## WORK ORDER
Please repeat exactly the lines from the one containing "Given: Show green" through the last line of the records, both included, and nothing else, leaving out any pictures.

## Saved data entries
BEGIN

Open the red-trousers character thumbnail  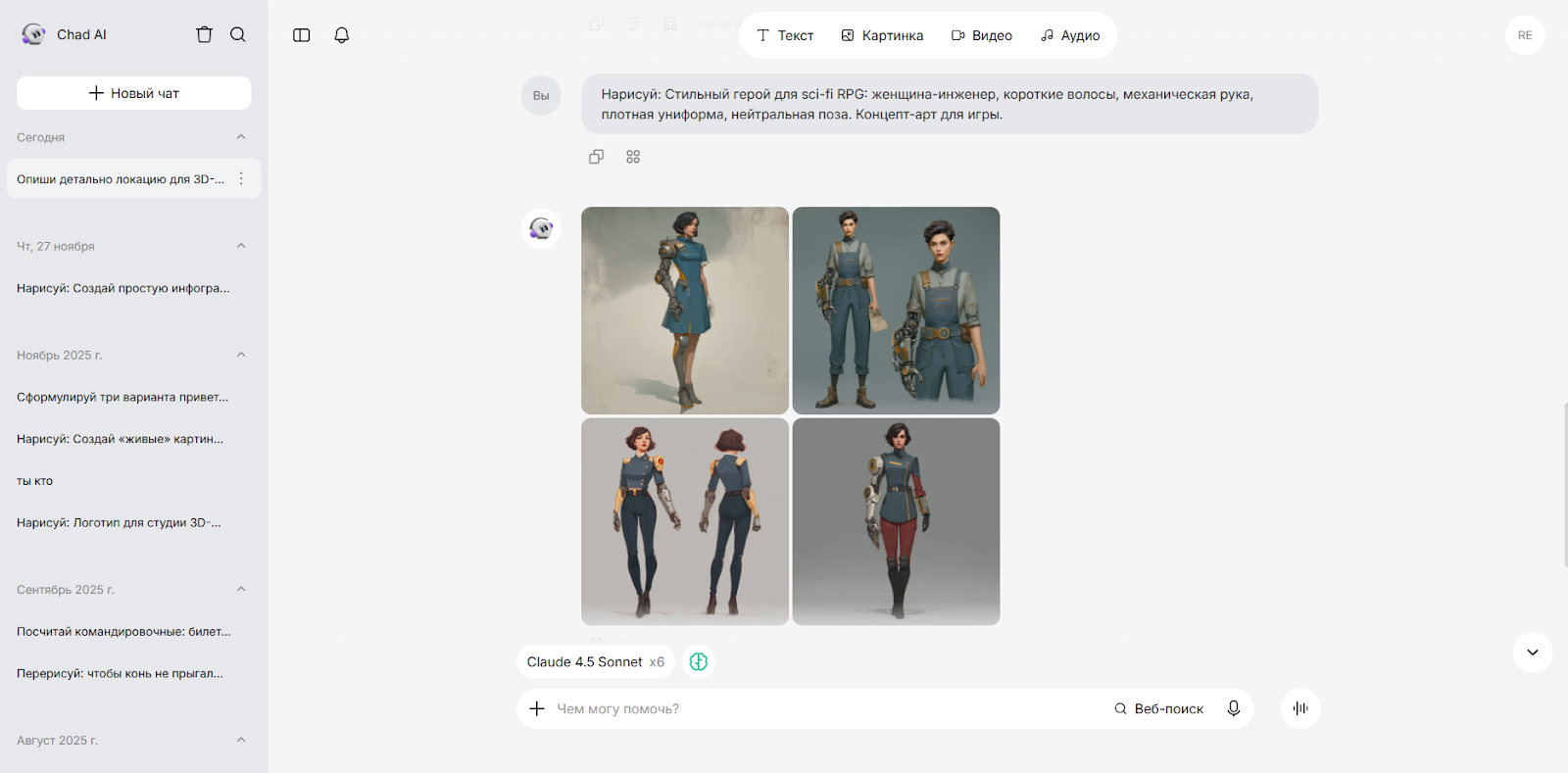click(896, 521)
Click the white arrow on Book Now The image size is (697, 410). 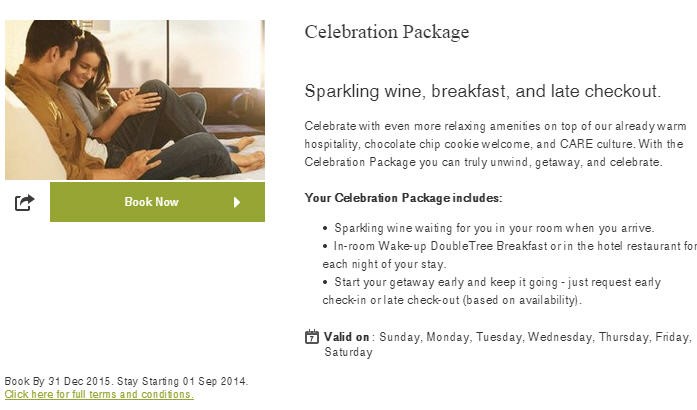pos(237,202)
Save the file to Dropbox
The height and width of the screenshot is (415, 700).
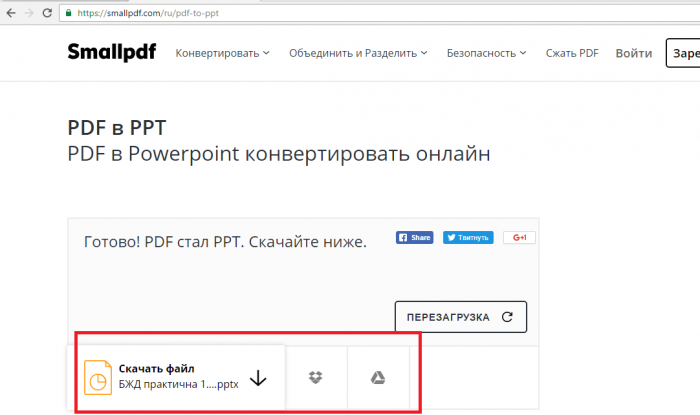pos(316,377)
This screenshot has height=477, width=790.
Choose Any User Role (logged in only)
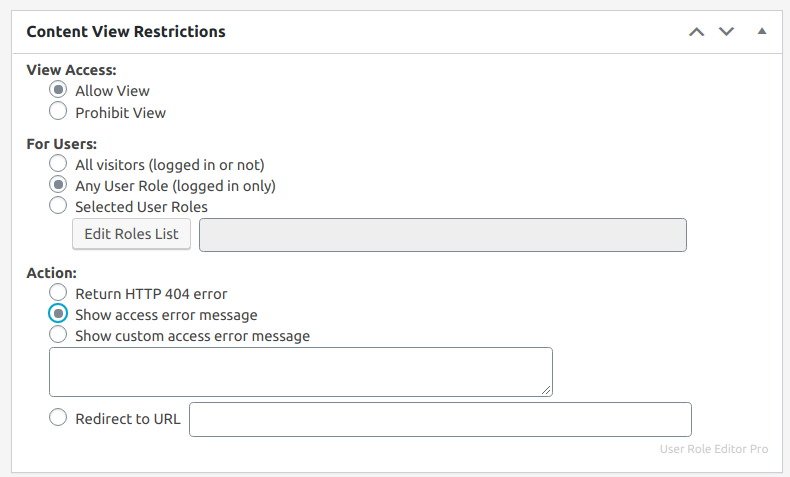pyautogui.click(x=58, y=184)
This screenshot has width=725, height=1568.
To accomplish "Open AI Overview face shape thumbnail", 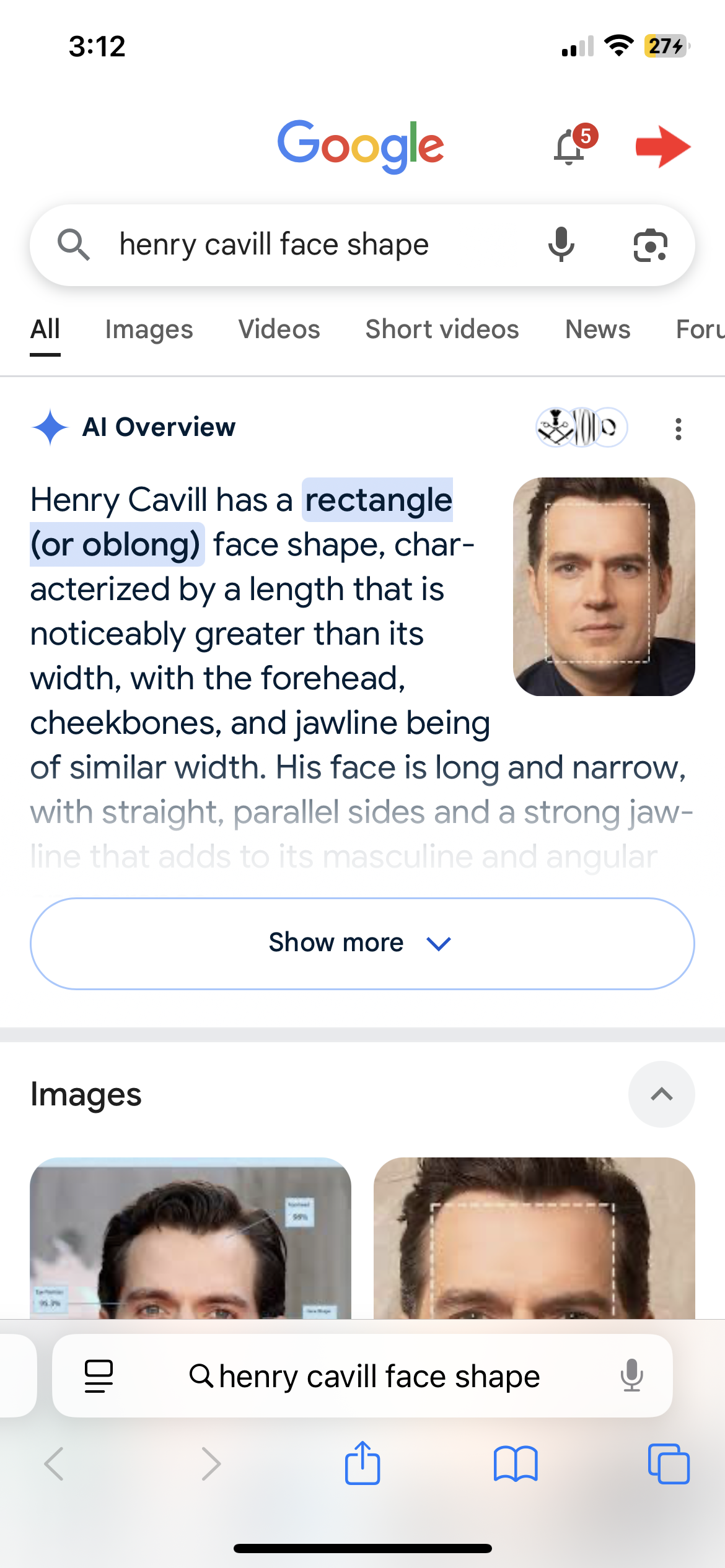I will point(604,586).
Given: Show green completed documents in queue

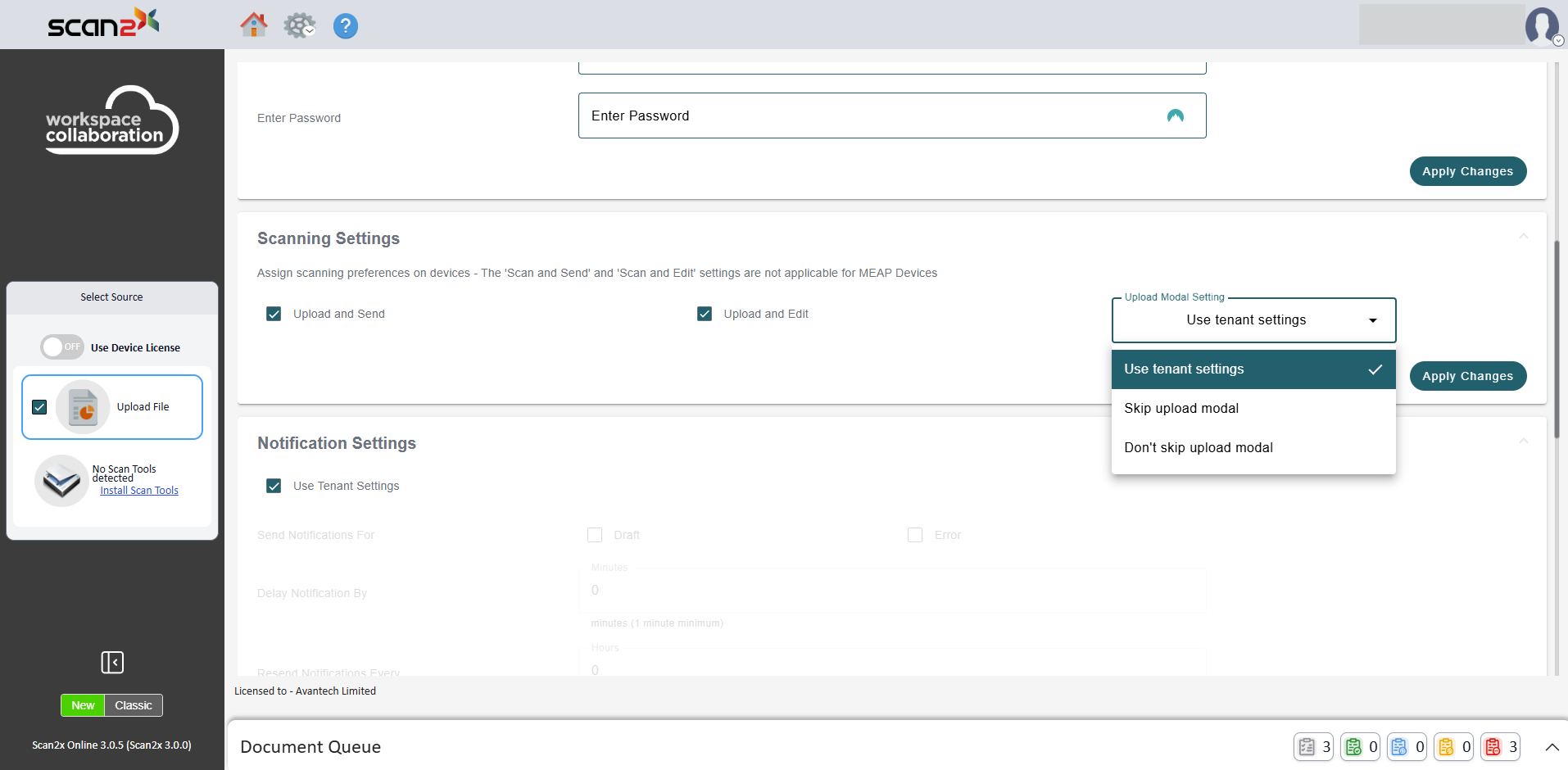Looking at the screenshot, I should 1360,746.
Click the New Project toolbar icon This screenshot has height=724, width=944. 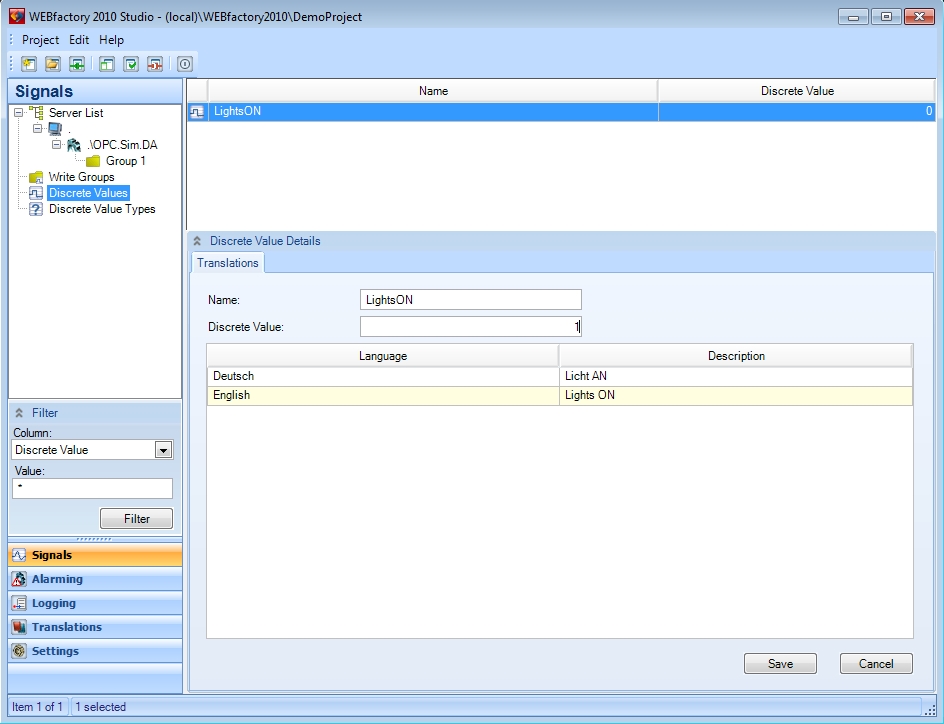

END

## RESPONSE TO THIS EXERCISE
Given: Show green completed documents in queue

Looking at the screenshot, I should 1360,746.
Click the New Project toolbar icon This screenshot has height=724, width=944. 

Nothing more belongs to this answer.